Pixel coordinate grounding data
====
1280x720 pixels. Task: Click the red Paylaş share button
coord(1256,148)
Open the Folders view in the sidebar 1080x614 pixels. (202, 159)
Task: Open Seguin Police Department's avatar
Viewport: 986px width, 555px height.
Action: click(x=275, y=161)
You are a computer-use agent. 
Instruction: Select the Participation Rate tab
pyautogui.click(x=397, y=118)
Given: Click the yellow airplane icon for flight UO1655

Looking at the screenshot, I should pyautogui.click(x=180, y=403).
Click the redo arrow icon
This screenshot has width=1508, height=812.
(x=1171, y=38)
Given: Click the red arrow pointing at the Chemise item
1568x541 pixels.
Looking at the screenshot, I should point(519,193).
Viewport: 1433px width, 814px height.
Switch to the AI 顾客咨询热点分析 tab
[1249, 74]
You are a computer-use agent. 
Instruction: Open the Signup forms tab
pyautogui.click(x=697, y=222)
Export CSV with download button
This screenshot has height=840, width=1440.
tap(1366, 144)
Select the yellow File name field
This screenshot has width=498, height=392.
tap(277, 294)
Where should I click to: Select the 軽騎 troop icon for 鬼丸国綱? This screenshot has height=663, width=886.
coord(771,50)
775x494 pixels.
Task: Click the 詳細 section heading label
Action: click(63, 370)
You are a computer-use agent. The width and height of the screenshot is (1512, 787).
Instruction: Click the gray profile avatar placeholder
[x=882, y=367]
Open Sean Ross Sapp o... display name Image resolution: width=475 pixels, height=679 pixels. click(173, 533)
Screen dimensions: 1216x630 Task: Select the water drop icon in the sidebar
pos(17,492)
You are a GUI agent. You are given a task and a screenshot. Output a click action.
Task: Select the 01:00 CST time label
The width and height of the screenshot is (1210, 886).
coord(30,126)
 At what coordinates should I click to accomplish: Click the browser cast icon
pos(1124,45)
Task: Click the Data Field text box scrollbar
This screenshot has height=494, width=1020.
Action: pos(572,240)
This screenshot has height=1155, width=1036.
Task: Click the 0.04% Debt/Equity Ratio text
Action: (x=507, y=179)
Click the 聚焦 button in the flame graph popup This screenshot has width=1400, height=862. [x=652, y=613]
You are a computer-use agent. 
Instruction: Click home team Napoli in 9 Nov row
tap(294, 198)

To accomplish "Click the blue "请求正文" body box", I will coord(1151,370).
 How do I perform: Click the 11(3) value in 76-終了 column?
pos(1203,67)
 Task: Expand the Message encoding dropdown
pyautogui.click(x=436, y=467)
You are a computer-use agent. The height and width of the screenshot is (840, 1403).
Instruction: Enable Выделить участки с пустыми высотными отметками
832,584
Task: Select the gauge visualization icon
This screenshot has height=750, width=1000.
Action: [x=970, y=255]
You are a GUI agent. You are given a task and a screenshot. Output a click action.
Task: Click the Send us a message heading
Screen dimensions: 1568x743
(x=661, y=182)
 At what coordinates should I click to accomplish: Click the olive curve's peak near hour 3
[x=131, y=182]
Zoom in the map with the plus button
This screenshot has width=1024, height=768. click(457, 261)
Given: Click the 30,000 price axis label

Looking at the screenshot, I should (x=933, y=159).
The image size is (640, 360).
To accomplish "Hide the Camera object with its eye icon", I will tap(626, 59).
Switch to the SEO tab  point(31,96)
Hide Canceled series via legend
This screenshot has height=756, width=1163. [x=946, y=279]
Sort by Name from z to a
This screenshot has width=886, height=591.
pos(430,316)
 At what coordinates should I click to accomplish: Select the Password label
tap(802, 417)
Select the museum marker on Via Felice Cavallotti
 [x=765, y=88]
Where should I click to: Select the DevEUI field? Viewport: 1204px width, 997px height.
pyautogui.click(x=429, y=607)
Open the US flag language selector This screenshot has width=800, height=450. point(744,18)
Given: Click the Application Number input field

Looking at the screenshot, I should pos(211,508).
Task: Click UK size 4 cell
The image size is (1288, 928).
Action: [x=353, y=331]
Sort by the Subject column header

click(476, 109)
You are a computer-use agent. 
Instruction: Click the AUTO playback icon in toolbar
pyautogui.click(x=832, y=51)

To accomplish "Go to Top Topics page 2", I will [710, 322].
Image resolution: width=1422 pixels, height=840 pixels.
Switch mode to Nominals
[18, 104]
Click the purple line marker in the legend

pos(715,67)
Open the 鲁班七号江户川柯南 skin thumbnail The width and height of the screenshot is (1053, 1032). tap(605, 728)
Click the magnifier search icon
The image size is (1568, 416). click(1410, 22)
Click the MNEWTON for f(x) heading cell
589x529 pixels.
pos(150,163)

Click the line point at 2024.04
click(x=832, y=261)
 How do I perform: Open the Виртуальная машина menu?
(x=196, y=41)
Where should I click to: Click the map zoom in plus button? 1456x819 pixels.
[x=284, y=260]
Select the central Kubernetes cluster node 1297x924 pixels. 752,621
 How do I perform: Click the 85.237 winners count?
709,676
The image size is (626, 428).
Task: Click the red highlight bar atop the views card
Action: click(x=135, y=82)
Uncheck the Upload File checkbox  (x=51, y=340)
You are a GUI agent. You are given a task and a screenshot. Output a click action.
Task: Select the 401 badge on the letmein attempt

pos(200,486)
====
> _WHAT IS EXPECTED_: Please copy out the data above exactly.

> _TASK ANSWER_:
1280x720 pixels. Task: Click the red Paylaş share button
coord(1256,148)
Open the Folders view in the sidebar 1080x614 pixels. (202, 159)
Task: Open Seguin Police Department's avatar
Viewport: 986px width, 555px height.
Action: click(x=275, y=161)
You are a computer-use agent. 
Instruction: Select the Participation Rate tab
pyautogui.click(x=397, y=118)
Given: Click the yellow airplane icon for flight UO1655

Looking at the screenshot, I should pyautogui.click(x=180, y=403).
Click the redo arrow icon
This screenshot has width=1508, height=812.
(x=1171, y=38)
Given: Click the red arrow pointing at the Chemise item
1568x541 pixels.
Looking at the screenshot, I should point(519,193).
Viewport: 1433px width, 814px height.
Switch to the AI 顾客咨询热点分析 tab
[1249, 74]
You are a computer-use agent. 
Instruction: Open the Signup forms tab
pyautogui.click(x=697, y=222)
Export CSV with download button
This screenshot has height=840, width=1440.
tap(1366, 144)
Select the yellow File name field
This screenshot has width=498, height=392.
tap(277, 294)
Where should I click to: Select the 軽騎 troop icon for 鬼丸国綱? This screenshot has height=663, width=886.
coord(771,50)
775x494 pixels.
Task: Click the 詳細 section heading label
Action: click(63, 370)
You are a computer-use agent. The width and height of the screenshot is (1512, 787).
Instruction: Click the gray profile avatar placeholder
[x=882, y=367]
Open Sean Ross Sapp o... display name Image resolution: width=475 pixels, height=679 pixels. click(173, 533)
Screen dimensions: 1216x630 Task: Select the water drop icon in the sidebar
pos(17,492)
You are a GUI agent. You are given a task and a screenshot. Output a click action.
Task: Select the 01:00 CST time label
The width and height of the screenshot is (1210, 886).
coord(30,126)
 At what coordinates should I click to accomplish: Click the browser cast icon
pos(1124,45)
Task: Click the Data Field text box scrollbar
This screenshot has height=494, width=1020.
Action: pos(572,240)
This screenshot has height=1155, width=1036.
Task: Click the 0.04% Debt/Equity Ratio text
Action: (x=507, y=179)
Click the 聚焦 button in the flame graph popup This screenshot has width=1400, height=862. [x=652, y=613]
You are a computer-use agent. 
Instruction: Click home team Napoli in 9 Nov row
tap(294, 198)

To accomplish "Click the blue "请求正文" body box", I will coord(1151,370).
 How do I perform: Click the 11(3) value in 76-終了 column?
pos(1203,67)
 Task: Expand the Message encoding dropdown
pyautogui.click(x=436, y=467)
You are a computer-use agent. The height and width of the screenshot is (840, 1403).
Instruction: Enable Выделить участки с пустыми высотными отметками
832,584
Task: Select the gauge visualization icon
This screenshot has height=750, width=1000.
Action: [x=970, y=255]
You are a GUI agent. You are given a task and a screenshot. Output a click action.
Task: Click the Send us a message heading
Screen dimensions: 1568x743
(x=661, y=182)
 At what coordinates should I click to accomplish: Click the olive curve's peak near hour 3
[x=131, y=182]
Zoom in the map with the plus button
This screenshot has width=1024, height=768. click(457, 261)
Given: Click the 30,000 price axis label

Looking at the screenshot, I should (x=933, y=159).
The image size is (640, 360).
To accomplish "Hide the Camera object with its eye icon", I will tap(626, 59).
Switch to the SEO tab  point(31,96)
Hide Canceled series via legend
This screenshot has height=756, width=1163. [x=946, y=279]
Sort by Name from z to a
This screenshot has width=886, height=591.
pos(430,316)
 At what coordinates should I click to accomplish: Select the Password label
tap(802, 417)
Select the museum marker on Via Felice Cavallotti
 [x=765, y=88]
Where should I click to: Select the DevEUI field? Viewport: 1204px width, 997px height.
pyautogui.click(x=429, y=607)
Open the US flag language selector This screenshot has width=800, height=450. point(744,18)
Given: Click the Application Number input field

Looking at the screenshot, I should pos(211,508).
Task: Click UK size 4 cell
The image size is (1288, 928).
Action: [x=353, y=331]
Sort by the Subject column header

click(476, 109)
You are a computer-use agent. 
Instruction: Click the AUTO playback icon in toolbar
pyautogui.click(x=832, y=51)

To accomplish "Go to Top Topics page 2", I will [710, 322].
Image resolution: width=1422 pixels, height=840 pixels.
Switch mode to Nominals
[18, 104]
Click the purple line marker in the legend

pos(715,67)
Open the 鲁班七号江户川柯南 skin thumbnail The width and height of the screenshot is (1053, 1032). tap(605, 728)
Click the magnifier search icon
The image size is (1568, 416). click(1410, 22)
Click the MNEWTON for f(x) heading cell
589x529 pixels.
pos(150,163)

Click the line point at 2024.04
click(x=832, y=261)
 How do I perform: Open the Виртуальная машина menu?
(x=196, y=41)
Where should I click to: Click the map zoom in plus button? 1456x819 pixels.
[x=284, y=260]
Select the central Kubernetes cluster node 1297x924 pixels. 752,621
 How do I perform: Click the 85.237 winners count?
709,676
The image size is (626, 428).
Task: Click the red highlight bar atop the views card
Action: click(x=135, y=82)
Uncheck the Upload File checkbox  (x=51, y=340)
You are a GUI agent. You are given a task and a screenshot. Output a click action.
Task: Select the 401 badge on the letmein attempt

pos(200,486)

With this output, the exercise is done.